**TASK 1**
In the post about Adriano Celentano's song, what were its gibberish lyrics meant to sound like?
**TASK 2**
Copy the passage of the post about Celentano's song between "According to Wikipedia, the" and "mirrors was great!", inclusive, putting "dance routine" in place of "choreography".

**SOURCE EXTRACT**
[BEGIN]
Not being well up on Italian hits of the early 70s, I only learned about this
today, but I think it’s great.

In 1972, the singer Adriano Celentano released a single called
‘Prisencolinensinainciusol’. The words are gibberish, but intended to sound like
someone singing in English with an American accent – or at least, how such a
song sounds to a non-English speaker.

“Ever since I started singing”, he once said, “I was very influenced by American
music and everything Americans did. So at a certain point, because I like
American slang — which, for a singer, is much easier to sing than Italian — I
thought that I would write a song which would only have as its theme the
inability to communicate. And to do this, I had to write a song where the lyrics
didn’t mean anything.”

Video Player
https://statusq.org/wp-content/uploads/2022/10/acalentano.mp4

00:00
00:00
04:09
Use Up/Down Arrow keys to increase or decrease volume.



(Here’s a direct link – your browser may give you a better viewer than the
player above.)

According to Wikipedia, the song was very popular, reaching the top 10 in
several European countries, and, if you search, you can find a couple of other
versions featuring Celentano, and tributes by numerous groups since. But this is
my favourite; I certainly found my foot tapping to its beat… and I thought the
choreography with mirrors was great!
[END]
**PROVIDED MATERIAL**
[BEGIN]
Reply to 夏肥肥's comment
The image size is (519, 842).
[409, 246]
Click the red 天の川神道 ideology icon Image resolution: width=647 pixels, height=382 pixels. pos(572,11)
[END]
**EXERCISE RESPONSE 1**
Someone singing in English with an American accent, or at least how such a song sounds to a non-English speaker.

**EXERCISE RESPONSE 2**
According to Wikipedia, the song was very popular, reaching the top 10 in
several European countries, and, if you search, you can find a couple of other
versions featuring Celentano, and tributes by numerous groups since. But this is
my favourite; I certainly found my foot tapping to its beat… and I thought the
dance routine with mirrors was great!